Research is main crop at Thompson Research Farm
By Mary Woodsen
It's 7:30 a.m. and Steve McKay is sifting through last year's weather, plot-history and soil-sample records. He's pulling up data that will help him map out this year's 77 research plots at Cornell's Homer C. Thompson Vegetable Research Farm in Freeville, N.Y. McKay, farm manager at the research farm, is gearing up for spring.
Before him, he's got a binder full of plot requests from faculty studying everything from late blight on potatoes to low-till weed management in organic sweet corn. To his side are the quotes on the aluminum welder he'll use for fixing the eight miles of irrigation pipe on the farm. With the price of aluminum right now," McKay says, "that piece of equipment will pay for itself just in repairs we do this year."
Less than 1 percent needs fixing this year. Better than hauling it to the dump. That's sustainability: Recycle, reuse, repair. And save money.
Outside his door, McKay's crew is revving up one of the farm's 18 tractors. On their to-do list: Change teeth and worn points on plows, discs and harrows -- 11 altogether; clean and lube eight seeders and planters; sharpen blades and choppers on eight mower decks; overhaul sprayer-boom solenoids and replace the filters ... and so on. Even in winter there's lots to do.
"You want to know what my spring is like?" McKay asks.
Named for the professor who, while at Cornell (1918-51), began the country's first Ph.D. program in vegetable crops, the Thompson farm supports research in such departments as entomology, horticulture, plant breeding, crop and soil sciences, and biological and environmental engineering in Cornell's College of Agriculture and Life Sciences. Its 110 arable acres, including 35 acres in organic production, is one of seven Cornell University Agricultural Experiment Station research farms and plant-growth facilities scattered across New York. Scientists working at the farm fine-tune best practices for growing dozens of crops, many of them top-10 commodities, grown on nearly 70,000 acres statewide and worth $409 million in 2010.

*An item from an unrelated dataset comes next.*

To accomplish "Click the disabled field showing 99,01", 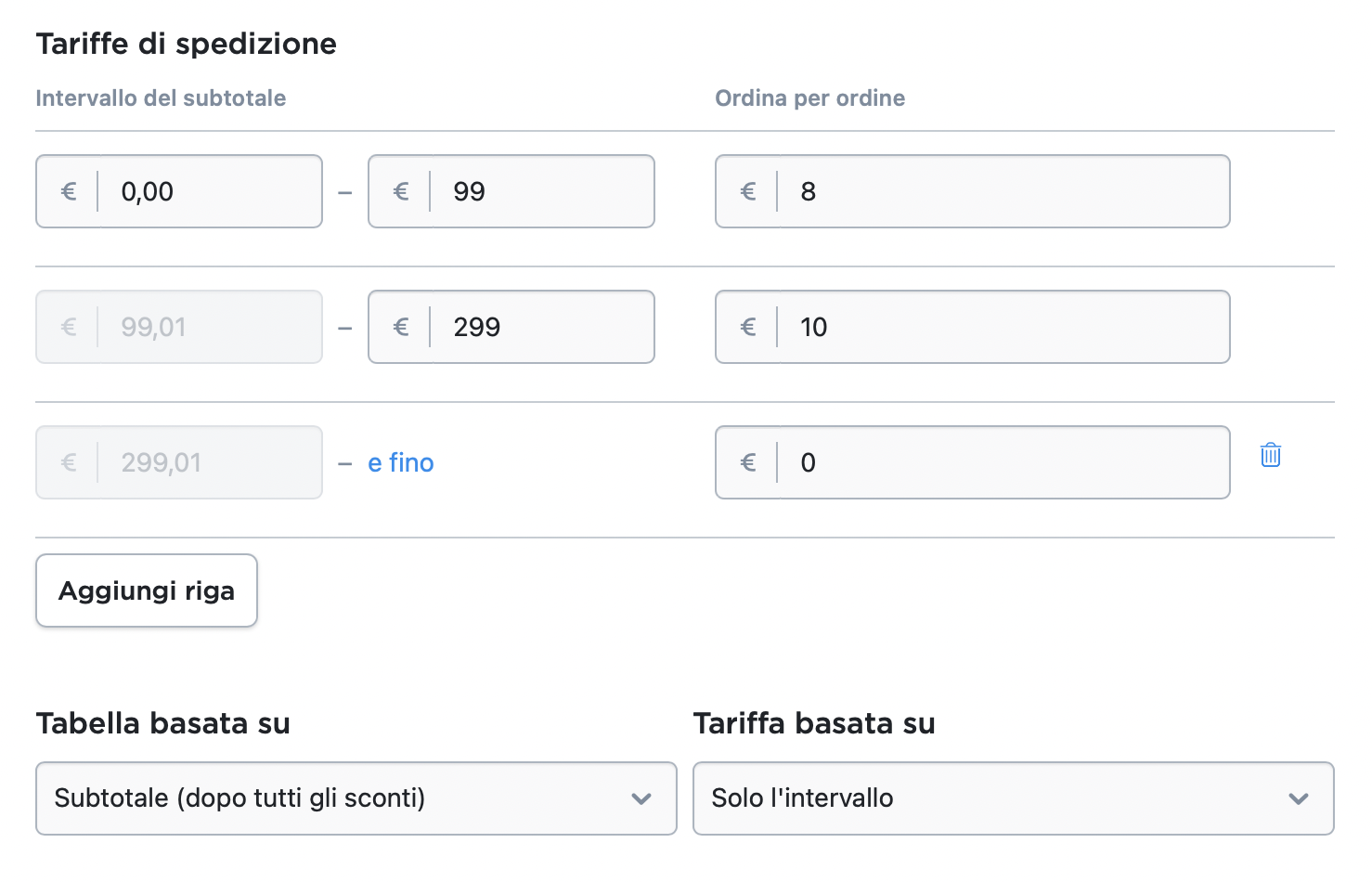I will coord(209,327).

A major focus of farm research is on sustainable systems approaches -- "on how rotations, cover crops, fertility management, minimum tillage and similar environmentally friendly tactics increase yields while maintaining healthy soils for both conventional and organic growers," says McKay.
For example, Professor Anu Rangarajan tests and refines ways small farmers using new "zone tillage" can cut labor and fuel costs by 25 percent to 70 percent. For starters, only actual planting rows are tilled. From turning the soil and breaking deep compacted layers to busting up clods and building planting mounds, zone tillers do it in just one pass -- and farmers can even build one themselves.
Growers, crop consultants and industry reps from around New York and even internationally come to Freeville for field days and open houses. They come for the demos, tours and to learn the latest in groundbreaking research. The farm also hosts professors and their graduate and undergrad students from the Ithaca and Geneva campuses.
"We had the most class visits ever this past year," says McKay. The students come for real-world experience in weed, pathogen and insect ID; hands-on experience with tools and equipment and how complex systems fit together to produce the healthiest, best-yielding crops under wildly varying conditions.
Some of those students help work the research plots and with planting, treatments and harvest during summers.
As for its harvest -- in 2010 the farm passed the cumulative 1 million mark in pounds when it donated truckloads of produce from research plots to local area food banks.
Freeville also feeds Cornell's rising appetite for local produce. The farm produces squash, potatoes, corn and other vegetables for Cornell Dining's fall menus at the request of campus chefs for locally sourced produce.
Mary Woodsen is a science writer with the Cornell University Agricultural Experiment Station.